Sittenwidrigkeit einer Abfindungserklärung

Juni 2017


Kürzlich beschäftigte sich der Oberste Gerichtshof (OGH) erneut mit der Sittenwidrigkeit einer Abfindungserklärung, wobei der Entscheidung des OGH nachfolgender Sachverhalt zu Grunde lag:

Die Klägerin wurde bei einem Verkehrsunfall an der linken Hand schwer verletzt. Trotz eines komplizierten, noch nicht abgeschlossenen Heilungsverlaufs unterfertigte sie – u.a. auch aus finanziellen Nöten – eine vom Haftpflichtversicherer des Unfallgegners vorbereitete „Generalabfindungserklärung“. Darin erklärte sie, mit dem angebotenen Betrag endgültig abgefunden zu sein und auf allfällige weitere Ansprüche aus dem Unfall zu verzichten, und zwar auch auf solche, die ihr in Zukunft erst entstehen werden oder entstehen könnten, „gleichgültig ob diese Schäden vorhersehbar oder nicht vorhersehbar sind“.

Derartige Abfindungserklärungen können unter bestimmten Voraussetzungen sittenwidrig und somit rechtswidrig sein, wenn sie auch „nicht vorhersehbare“ Unfallfolgen umfassen. Nach der ständigen Rechtsprechung des OGH liegt Sittenwidrigkeit insbesondere dann vor, wenn die Vereinbarung eine krasse einseitige Benachteiligung eines Vertragspartners enthält. Im Hinblick auf den Grundsatz der Privatautonomie wird die Rechtswidrigkeit wegen eines Verstoßes gegen die guten Sitten nur dann bejaht, wenn die Interessenabwägung eine grobe Verletzung rechtlicher geschützter Interessen ergibt oder wenn bei einer Interessenkollision ein grobes Missverhältnis zwischen den durch die Handlung verletzten und den durch sie geförderten Interessen besteht.
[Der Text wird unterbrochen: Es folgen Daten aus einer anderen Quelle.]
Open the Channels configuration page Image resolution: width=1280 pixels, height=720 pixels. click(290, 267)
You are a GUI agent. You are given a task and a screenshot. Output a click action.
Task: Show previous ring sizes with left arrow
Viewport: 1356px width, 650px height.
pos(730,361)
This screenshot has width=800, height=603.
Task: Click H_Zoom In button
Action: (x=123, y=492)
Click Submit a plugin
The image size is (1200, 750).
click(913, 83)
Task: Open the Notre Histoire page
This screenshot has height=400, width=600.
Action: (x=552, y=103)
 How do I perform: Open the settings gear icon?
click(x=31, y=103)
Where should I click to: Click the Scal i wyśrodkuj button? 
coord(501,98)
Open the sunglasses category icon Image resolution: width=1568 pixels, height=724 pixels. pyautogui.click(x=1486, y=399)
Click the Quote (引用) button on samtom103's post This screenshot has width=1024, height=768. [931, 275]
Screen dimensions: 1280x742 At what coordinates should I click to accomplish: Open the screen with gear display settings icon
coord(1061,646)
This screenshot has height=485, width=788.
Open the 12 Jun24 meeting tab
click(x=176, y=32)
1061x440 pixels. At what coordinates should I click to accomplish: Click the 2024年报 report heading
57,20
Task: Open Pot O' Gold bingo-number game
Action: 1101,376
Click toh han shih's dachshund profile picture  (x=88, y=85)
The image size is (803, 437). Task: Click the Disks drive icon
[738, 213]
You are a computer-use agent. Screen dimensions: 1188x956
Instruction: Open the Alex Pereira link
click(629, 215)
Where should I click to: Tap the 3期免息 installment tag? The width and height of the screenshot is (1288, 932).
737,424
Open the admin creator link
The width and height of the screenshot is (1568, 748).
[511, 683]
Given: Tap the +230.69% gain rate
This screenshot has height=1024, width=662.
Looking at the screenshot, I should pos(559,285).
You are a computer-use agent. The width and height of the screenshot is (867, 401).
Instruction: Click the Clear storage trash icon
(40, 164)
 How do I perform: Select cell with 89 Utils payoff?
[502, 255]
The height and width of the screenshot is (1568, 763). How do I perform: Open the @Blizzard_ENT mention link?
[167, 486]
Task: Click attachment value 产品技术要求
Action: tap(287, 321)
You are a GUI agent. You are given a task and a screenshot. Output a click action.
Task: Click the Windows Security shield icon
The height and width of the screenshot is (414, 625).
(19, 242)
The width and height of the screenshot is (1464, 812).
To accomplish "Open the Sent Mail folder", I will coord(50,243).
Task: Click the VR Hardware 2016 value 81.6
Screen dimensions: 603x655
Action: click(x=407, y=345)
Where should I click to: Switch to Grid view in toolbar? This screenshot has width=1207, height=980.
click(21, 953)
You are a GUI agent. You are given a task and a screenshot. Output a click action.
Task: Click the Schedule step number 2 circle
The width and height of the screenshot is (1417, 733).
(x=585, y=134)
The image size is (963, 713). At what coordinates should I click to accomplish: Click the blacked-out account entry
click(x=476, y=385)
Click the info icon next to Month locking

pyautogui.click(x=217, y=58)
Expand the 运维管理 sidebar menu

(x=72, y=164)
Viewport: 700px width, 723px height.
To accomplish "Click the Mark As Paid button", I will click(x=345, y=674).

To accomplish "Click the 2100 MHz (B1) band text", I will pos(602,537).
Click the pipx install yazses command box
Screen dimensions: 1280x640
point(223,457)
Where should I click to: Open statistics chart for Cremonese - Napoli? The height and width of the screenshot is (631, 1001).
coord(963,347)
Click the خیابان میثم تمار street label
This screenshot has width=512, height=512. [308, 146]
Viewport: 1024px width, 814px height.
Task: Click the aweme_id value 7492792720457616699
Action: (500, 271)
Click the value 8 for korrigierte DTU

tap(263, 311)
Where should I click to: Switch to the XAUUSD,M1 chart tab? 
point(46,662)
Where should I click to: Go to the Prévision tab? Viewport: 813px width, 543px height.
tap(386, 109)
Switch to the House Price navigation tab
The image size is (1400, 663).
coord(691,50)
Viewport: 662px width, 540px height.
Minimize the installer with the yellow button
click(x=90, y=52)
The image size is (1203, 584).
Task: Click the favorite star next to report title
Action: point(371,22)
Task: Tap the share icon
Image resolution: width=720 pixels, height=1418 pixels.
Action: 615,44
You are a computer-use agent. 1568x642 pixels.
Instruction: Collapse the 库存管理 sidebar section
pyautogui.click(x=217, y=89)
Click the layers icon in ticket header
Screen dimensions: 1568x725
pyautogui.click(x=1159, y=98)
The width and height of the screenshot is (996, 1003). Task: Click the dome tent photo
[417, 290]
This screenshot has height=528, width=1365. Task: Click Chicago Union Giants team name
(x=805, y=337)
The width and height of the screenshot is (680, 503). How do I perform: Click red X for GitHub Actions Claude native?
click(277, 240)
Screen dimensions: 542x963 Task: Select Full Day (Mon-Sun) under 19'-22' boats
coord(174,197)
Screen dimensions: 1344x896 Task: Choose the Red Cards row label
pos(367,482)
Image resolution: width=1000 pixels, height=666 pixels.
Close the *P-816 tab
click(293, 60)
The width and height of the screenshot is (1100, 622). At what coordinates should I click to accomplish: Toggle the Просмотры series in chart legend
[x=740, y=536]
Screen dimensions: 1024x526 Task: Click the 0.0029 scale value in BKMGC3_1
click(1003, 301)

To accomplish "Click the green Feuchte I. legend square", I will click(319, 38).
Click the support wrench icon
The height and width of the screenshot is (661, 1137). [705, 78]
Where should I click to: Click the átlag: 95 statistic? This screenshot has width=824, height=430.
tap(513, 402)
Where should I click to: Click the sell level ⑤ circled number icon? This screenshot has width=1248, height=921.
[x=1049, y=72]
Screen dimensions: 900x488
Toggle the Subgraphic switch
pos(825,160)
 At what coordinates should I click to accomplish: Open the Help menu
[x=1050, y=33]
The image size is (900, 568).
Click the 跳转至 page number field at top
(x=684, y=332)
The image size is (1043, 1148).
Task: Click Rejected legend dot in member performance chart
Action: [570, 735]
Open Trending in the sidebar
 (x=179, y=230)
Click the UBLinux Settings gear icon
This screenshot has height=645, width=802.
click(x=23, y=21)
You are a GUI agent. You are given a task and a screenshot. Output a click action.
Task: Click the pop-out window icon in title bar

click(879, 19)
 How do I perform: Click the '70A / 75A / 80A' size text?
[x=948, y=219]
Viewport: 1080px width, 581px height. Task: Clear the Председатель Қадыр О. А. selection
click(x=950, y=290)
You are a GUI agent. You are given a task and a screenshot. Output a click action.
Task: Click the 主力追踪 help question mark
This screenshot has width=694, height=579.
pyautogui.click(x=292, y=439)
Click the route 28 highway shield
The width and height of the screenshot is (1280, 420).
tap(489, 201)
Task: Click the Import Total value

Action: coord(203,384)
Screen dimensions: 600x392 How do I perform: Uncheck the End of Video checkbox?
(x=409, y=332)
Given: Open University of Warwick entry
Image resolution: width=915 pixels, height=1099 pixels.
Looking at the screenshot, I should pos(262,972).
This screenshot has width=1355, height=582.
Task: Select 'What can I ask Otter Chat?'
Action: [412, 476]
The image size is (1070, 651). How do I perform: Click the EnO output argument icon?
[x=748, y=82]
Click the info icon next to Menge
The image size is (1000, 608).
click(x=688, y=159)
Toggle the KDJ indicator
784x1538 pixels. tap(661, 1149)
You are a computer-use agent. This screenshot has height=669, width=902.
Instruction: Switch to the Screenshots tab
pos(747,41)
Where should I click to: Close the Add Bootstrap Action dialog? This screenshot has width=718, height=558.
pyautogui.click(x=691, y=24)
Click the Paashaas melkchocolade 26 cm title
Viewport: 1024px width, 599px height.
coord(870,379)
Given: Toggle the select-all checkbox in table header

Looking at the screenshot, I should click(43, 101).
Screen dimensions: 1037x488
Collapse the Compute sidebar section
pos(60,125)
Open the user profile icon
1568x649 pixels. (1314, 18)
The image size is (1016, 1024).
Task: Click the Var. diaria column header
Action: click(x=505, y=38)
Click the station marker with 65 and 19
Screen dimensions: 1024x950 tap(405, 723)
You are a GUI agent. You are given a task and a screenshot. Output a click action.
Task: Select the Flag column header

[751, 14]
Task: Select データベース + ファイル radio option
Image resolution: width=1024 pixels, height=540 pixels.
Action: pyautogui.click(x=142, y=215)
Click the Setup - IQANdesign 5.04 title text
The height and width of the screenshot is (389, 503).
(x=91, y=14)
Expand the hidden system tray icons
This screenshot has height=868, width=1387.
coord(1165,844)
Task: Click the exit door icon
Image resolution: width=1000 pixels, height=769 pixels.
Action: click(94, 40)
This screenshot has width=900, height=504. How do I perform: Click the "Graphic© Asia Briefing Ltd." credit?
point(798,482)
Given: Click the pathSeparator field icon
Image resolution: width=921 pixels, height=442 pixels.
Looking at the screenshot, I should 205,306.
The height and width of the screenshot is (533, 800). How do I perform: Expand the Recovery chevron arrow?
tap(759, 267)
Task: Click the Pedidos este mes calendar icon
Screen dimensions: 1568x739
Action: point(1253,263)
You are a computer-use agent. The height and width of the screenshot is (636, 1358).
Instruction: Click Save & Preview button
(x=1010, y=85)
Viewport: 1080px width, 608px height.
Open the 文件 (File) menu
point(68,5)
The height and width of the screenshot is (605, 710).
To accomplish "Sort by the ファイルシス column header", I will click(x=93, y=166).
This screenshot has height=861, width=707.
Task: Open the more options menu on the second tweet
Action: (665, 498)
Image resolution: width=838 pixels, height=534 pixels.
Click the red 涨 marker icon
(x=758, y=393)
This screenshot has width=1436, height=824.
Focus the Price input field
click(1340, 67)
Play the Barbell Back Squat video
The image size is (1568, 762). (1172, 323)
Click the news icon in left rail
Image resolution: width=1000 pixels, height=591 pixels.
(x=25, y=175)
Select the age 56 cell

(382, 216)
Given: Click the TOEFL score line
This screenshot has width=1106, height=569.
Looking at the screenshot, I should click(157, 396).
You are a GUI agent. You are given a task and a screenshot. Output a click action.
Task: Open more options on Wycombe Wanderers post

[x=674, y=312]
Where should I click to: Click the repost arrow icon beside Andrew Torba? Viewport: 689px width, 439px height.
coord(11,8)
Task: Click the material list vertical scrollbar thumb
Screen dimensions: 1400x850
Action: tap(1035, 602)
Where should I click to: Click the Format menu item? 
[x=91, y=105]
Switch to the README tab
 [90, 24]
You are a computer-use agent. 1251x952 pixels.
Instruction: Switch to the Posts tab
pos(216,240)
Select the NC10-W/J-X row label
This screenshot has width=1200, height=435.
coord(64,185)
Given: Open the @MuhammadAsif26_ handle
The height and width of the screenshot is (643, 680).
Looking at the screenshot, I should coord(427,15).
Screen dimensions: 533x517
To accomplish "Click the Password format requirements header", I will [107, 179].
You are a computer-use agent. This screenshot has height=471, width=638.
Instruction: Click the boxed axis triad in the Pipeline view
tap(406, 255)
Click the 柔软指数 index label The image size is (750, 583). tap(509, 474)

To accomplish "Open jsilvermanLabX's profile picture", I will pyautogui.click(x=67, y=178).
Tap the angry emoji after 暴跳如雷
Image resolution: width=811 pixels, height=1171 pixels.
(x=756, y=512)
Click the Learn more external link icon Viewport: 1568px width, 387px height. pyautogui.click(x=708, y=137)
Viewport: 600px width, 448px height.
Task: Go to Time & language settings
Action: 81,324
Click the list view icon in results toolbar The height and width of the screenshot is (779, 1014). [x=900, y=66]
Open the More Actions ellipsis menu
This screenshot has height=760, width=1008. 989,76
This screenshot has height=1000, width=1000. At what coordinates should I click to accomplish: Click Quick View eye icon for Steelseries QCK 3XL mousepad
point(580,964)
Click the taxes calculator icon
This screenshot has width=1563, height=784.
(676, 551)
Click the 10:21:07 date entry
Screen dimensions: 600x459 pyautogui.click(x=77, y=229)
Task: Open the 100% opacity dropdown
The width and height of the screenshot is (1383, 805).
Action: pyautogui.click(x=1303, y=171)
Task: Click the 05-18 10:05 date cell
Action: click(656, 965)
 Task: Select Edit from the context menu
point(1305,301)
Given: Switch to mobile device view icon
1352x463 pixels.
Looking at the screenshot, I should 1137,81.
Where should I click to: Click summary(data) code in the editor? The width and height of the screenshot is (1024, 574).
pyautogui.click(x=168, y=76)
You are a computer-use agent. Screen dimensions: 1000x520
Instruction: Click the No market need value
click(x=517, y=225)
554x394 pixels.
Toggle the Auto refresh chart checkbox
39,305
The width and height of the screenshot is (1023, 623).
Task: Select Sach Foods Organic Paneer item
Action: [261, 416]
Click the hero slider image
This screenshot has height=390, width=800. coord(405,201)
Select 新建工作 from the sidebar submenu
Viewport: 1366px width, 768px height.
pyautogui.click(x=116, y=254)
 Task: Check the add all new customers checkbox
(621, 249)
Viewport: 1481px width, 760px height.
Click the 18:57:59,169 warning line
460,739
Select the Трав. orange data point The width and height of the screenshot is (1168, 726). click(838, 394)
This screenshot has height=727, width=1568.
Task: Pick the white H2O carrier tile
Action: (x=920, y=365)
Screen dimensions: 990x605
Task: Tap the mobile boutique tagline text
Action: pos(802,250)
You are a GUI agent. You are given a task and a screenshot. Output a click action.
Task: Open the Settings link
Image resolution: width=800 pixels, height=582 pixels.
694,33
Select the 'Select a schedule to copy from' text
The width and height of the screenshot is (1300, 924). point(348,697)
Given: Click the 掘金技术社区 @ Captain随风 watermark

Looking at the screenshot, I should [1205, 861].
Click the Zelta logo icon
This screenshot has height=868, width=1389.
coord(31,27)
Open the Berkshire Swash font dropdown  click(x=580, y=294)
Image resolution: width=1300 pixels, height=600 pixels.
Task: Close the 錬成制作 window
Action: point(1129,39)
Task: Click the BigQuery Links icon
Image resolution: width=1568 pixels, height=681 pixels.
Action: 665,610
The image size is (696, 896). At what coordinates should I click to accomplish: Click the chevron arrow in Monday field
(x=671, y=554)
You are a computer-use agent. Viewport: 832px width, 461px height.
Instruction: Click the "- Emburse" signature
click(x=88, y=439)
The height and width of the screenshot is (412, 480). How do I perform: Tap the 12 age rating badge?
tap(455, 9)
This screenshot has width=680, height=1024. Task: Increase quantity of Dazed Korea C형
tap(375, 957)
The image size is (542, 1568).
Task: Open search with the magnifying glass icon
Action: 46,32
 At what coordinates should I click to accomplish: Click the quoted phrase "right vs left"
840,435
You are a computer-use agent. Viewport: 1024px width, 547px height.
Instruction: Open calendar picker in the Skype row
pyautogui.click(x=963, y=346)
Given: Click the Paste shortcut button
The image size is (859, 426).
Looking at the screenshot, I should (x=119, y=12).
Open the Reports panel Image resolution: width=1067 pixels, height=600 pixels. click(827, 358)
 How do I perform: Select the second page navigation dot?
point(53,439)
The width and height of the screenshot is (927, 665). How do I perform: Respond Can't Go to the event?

Nach der neuesten Entscheidung des OGH ist von einem „ganz krassen und dem Geschädigten völlig unzumutbaren Missverhältnis“ und somit von Sittenwidrigkeit nur auszugehen, wenn der tatsächliche Schaden ein Vielfaches von der Abfindungssumme beträgt. Interessant ist auch, dass eine Vereinbarung nicht sittenwidrig ist, wenn dem Geschädigten das Risiko des Eintritts unvorhersehbarer Unfallfolgen angemessen abgefunden wird. Im vorliegenden Fall wurde eine Sittenwidrigkeit der Abfindungserklärung jedoch verneint, weil von dem von der Klägerin nachträglich begehrten Schmerzengeld in Höhe von € 15.730,00 bereits € 7.000,00 bis € 8.000,00 abgefunden worden waren, weshalb nach Ansicht des OGH kein derartig krasses Missverhältnis vorliegt.